Livestock farms can have problems with emmisions of excess ammonia. The Bioplex Process reduces ammonia at each step of the process, in some cases the covering of slurry and digestate tanks and lagoons may not be needed.
In the first three process steps of the biogas production — Hydrolysis, Acidification and Acetogenesis — low pH values prevail. This has the biological acids which dissolve the molecular structures of celluloses and other such materials found in grass, straw and similar high fibre feedstocks. These are used by bacteria in the later process to produce biogas.
Unlike the traditional one-stage biogas plants whose performance is variable, the Bioplex Process can control the biogas production down to a 30-minute period. This unique feature, developed for the use of relatively expensive energy crops, can optimise energy production whilst preventing the waste of feedstock and biogas.

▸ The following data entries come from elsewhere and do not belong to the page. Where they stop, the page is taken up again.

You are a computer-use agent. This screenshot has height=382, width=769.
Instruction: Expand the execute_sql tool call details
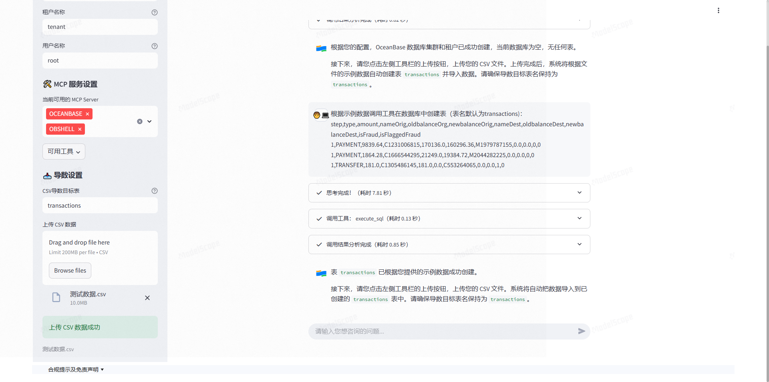pyautogui.click(x=579, y=218)
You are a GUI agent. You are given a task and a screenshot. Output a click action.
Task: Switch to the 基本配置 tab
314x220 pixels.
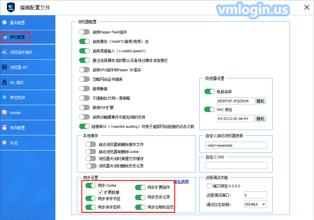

Horse stable and farm yard manure (FYM) was one of the first input materials to be used in the Bioplex biogas plants. Solid manure is rarely used in conventional digesters as it causes problems regarding mixing, grit/sand/stones accumulation and solid layers.
Higher front end temperatures ensure pathogen, parasite, weed seed and odour control.
The use of high-solids materials can lead to little or no excess liquid to deal with - a major advantage.
The process can deal with solid feedstock only, it is not dependent on farm animal slurry.
The dewatering process can produce a slow-release, fertiliser-rich fibre called Fermen8®. Tests show it resembles peat and with grading can be used for seedlings through to fully grown plants. The embedded nutrients can give the plants several years of slow-release fertiliser.
The type of feedstock can be changed almost on a daily basis, as the first stages have a robust biology.